With an otherwise useless man I found connection in the garden, weeding, harvesting, tying. We conflicted terribly in any projects involving a machine, but when working by hand, at a pace defined by variables we could see and understand, we experienced a sweet connection.
I knew that “doing things together” was something I liked, and had even built projects solely to create a chance to work alongside people whose skills I enjoy.
But I’m currently on a team with whom I often struggle because roles are not clear. I’m not slow. They are frantic. In a panic they do things already in process rather than thinking about what else needs to be done, and especially about things they can do that I don’t know how to.
Instead of feeling connected through sharing the work, I often screech at them “That’s MY work!” I’m wondering what makes the difference between connected collaboration and invasive collaboration. If I’m denied a sense of success, that’s always disappointing, sometimes infuriating.
Sweet joining…
- Whenever the task requires more than one person, like moving a big table or folding a sheet.

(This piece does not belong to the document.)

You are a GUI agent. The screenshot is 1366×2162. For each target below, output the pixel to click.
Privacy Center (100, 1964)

- When we create gratuitous independence, like relaying plates to the table instead of making round trips.
- When s/he observes what I am doing and sees a way to ease it by joining: …Handing me the next tool I’ll need… Taking some of the weight of the pot I’m holding… Stabilizing the surface I’m working on… breaking my unwieldy task into parts and taking one of them, so my work is smoother… Observing the system I’ve created and copying…
- When we have eye contact and smiles while working alongside.
Walking across my feet …
- When someone finishes my task behind my back, without communicating or joins racing me to completion. (Maybe I was enjoying doing it slowly…)

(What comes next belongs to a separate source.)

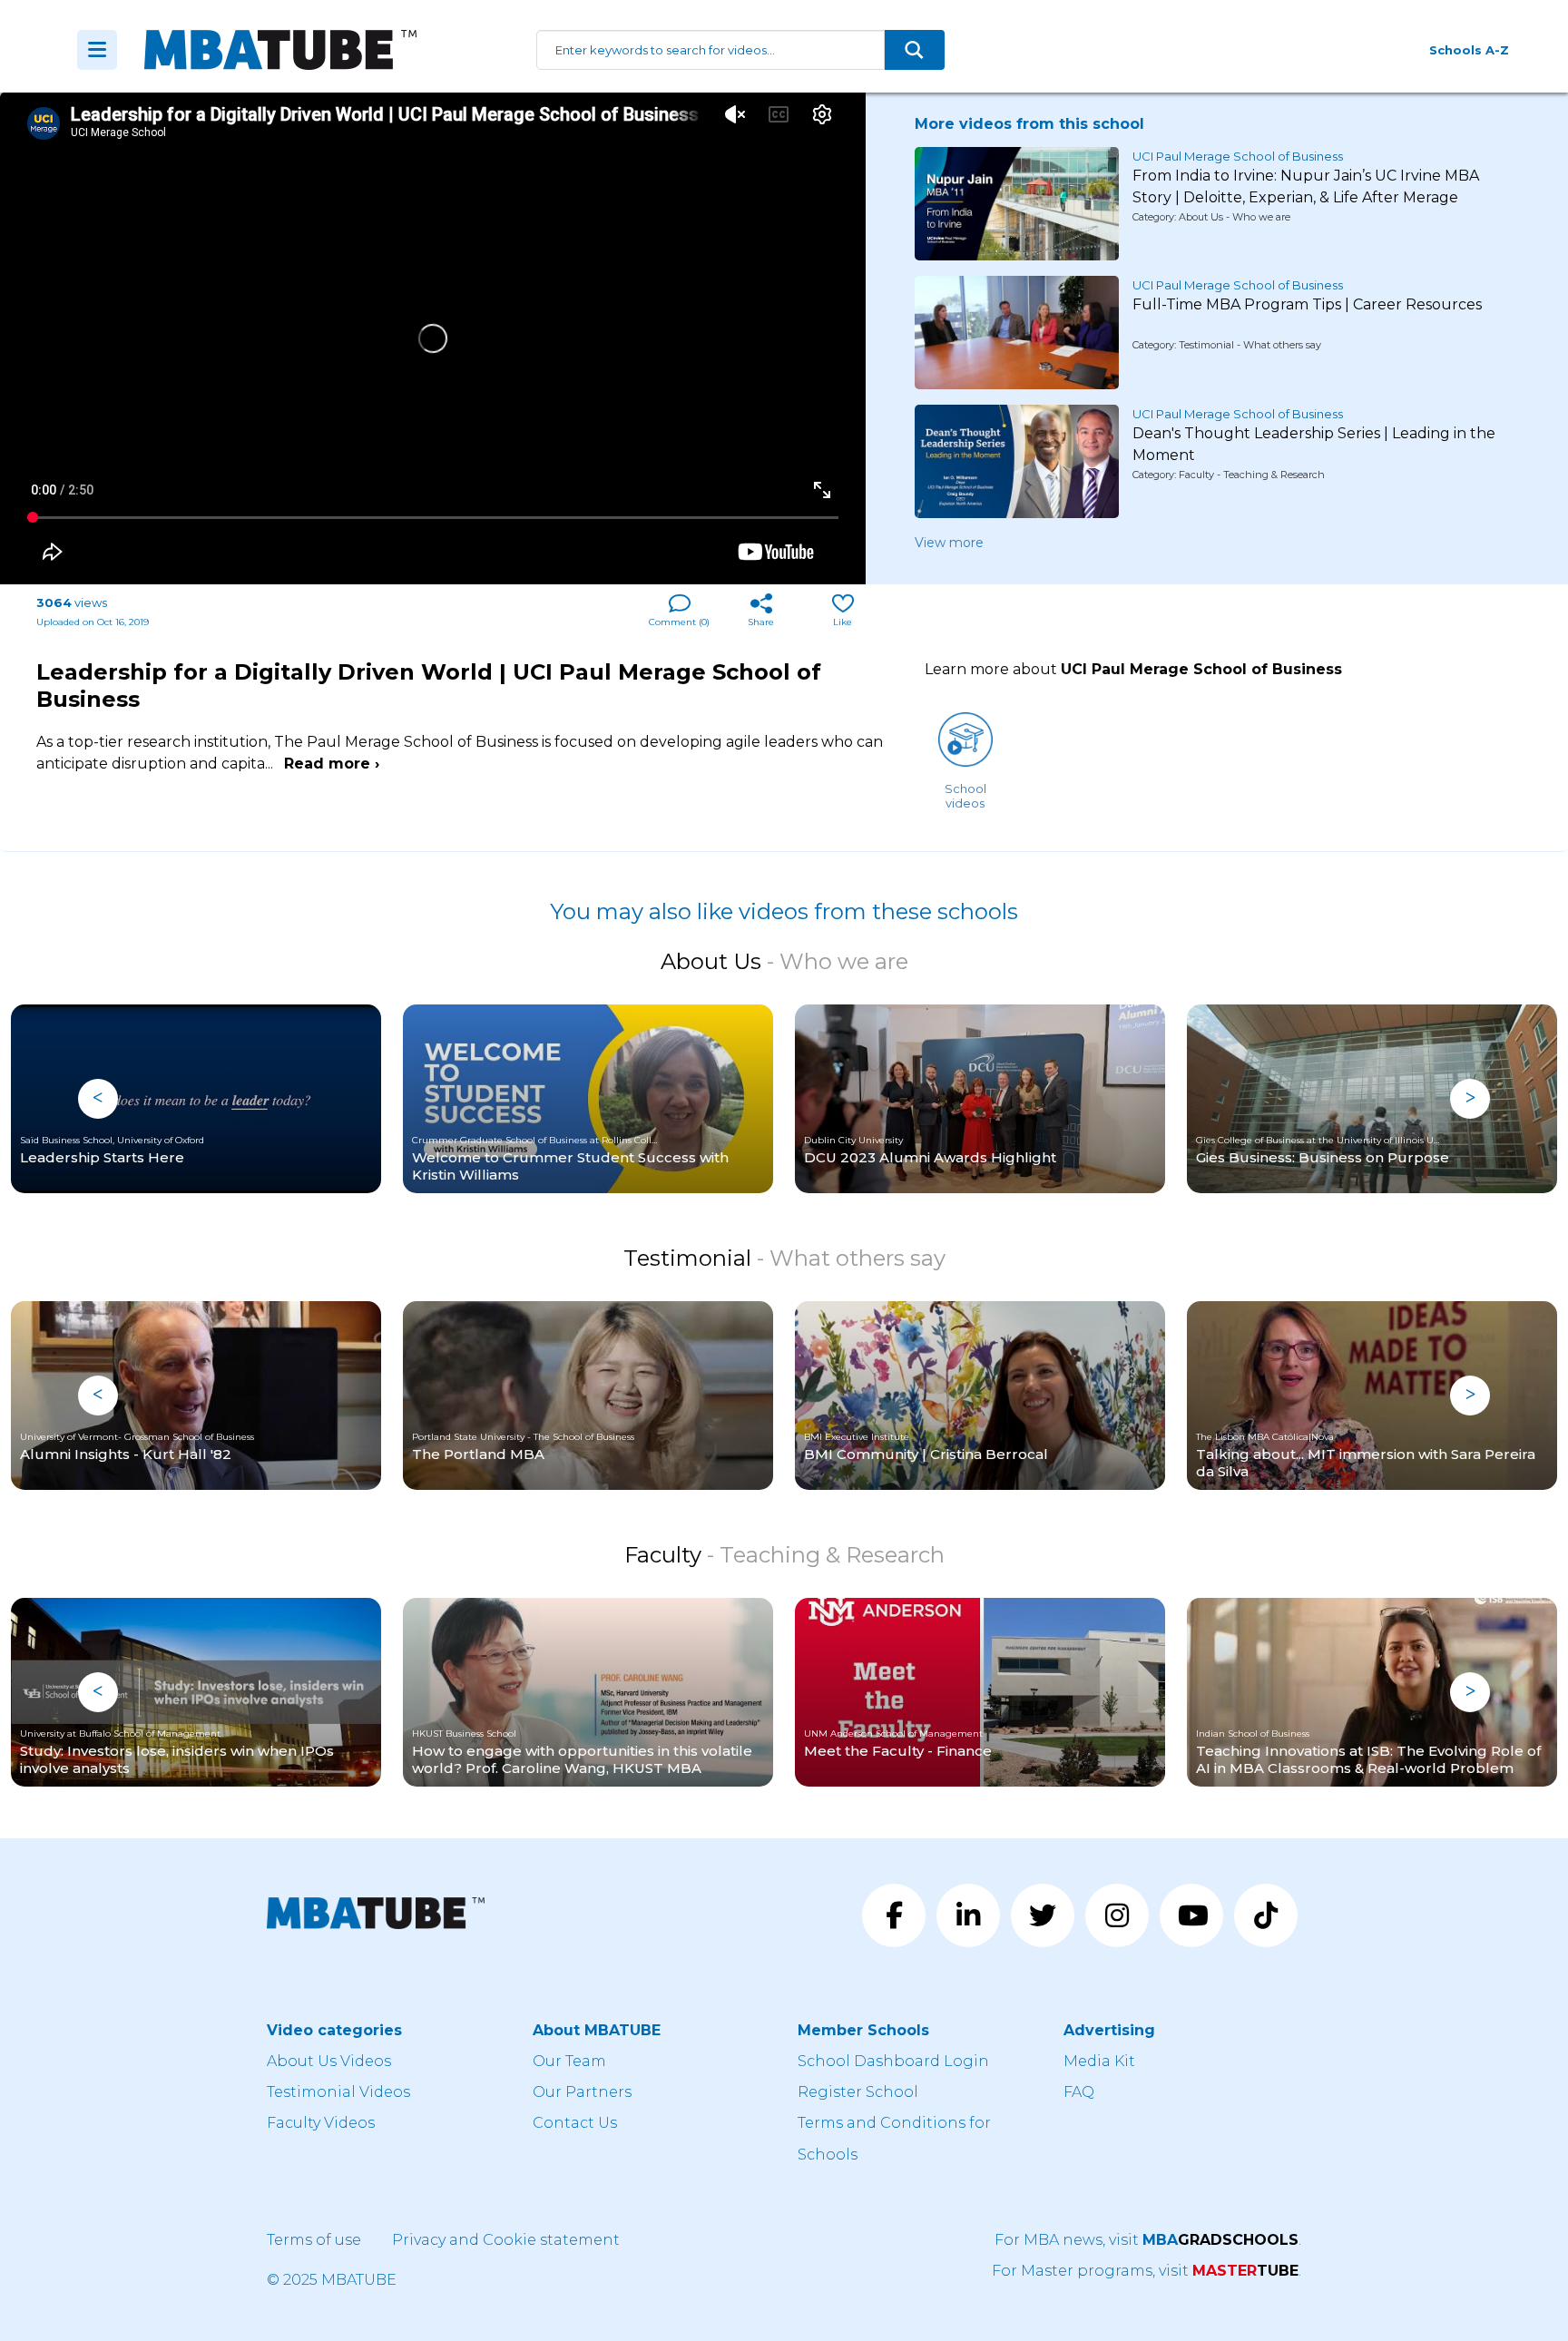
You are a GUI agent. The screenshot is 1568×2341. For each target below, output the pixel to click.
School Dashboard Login (893, 2061)
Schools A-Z (1469, 50)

- When someone impatiently takes something out of my hands.
- When someone asks me to do something and then does it themselves anyway.
- When I’m given a task and then it’s cancelled or the parameters change and no one tells me they have undone or changed my work.
When my boss diverts the task and deletes my work, I feel loss, followed by rage. Knowing that I have no authority or righteousness to determine anything about someone else’s business, I submit. In that submission is alienation, detaching my sense of self from my work, which is not easy. It often takes me half a day to recover.